Records for pointing at text and elements

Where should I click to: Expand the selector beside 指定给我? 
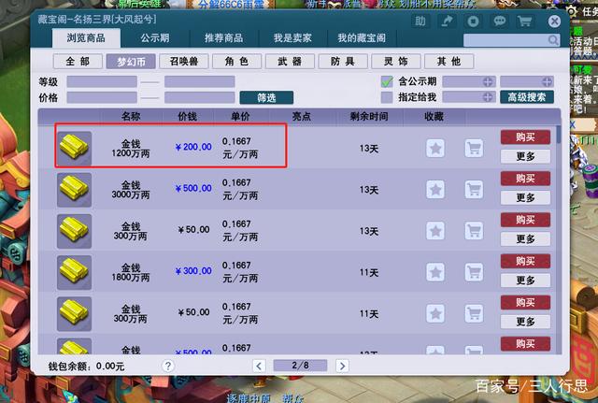[x=487, y=96]
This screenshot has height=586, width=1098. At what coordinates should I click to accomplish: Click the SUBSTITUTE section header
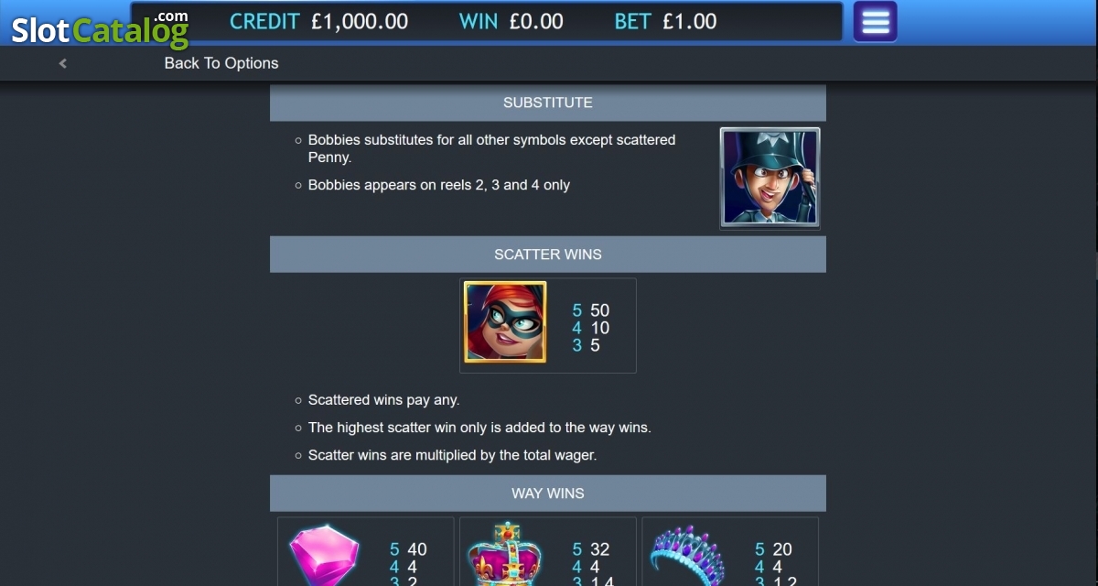[x=548, y=103]
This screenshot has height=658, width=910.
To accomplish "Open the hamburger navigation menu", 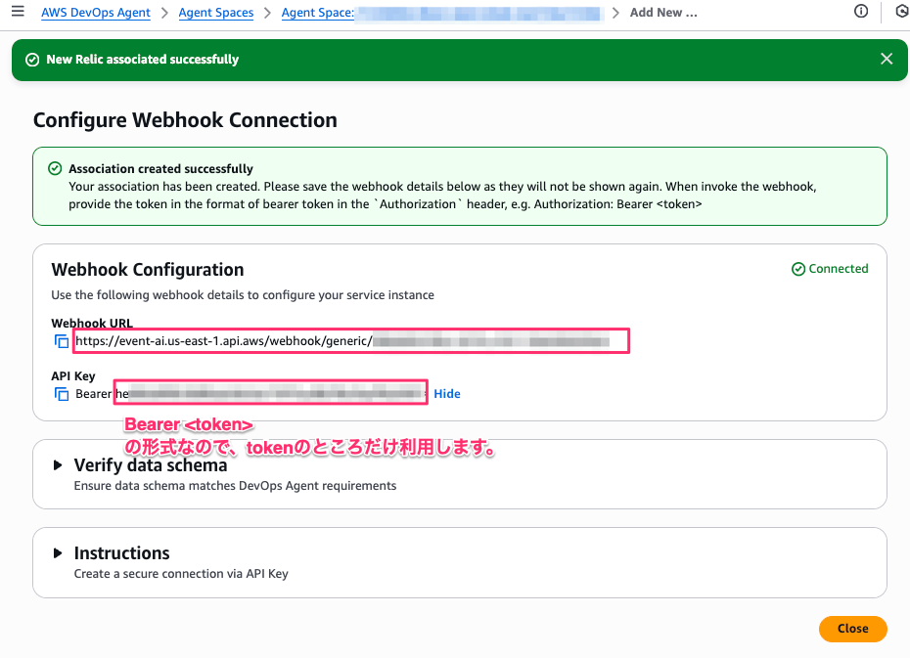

→ **WRITTEN EXERCISE**
Copy the listing above word for word, leaving out the pictures.

→ **TASK RESPONSE**
Where should I click to: Expand the selector beside 指定给我? 
[x=487, y=96]
This screenshot has height=586, width=1098. At what coordinates should I click to accomplish: Click the SUBSTITUTE section header
[x=548, y=103]
This screenshot has height=658, width=910.
To accomplish "Open the hamburger navigation menu", 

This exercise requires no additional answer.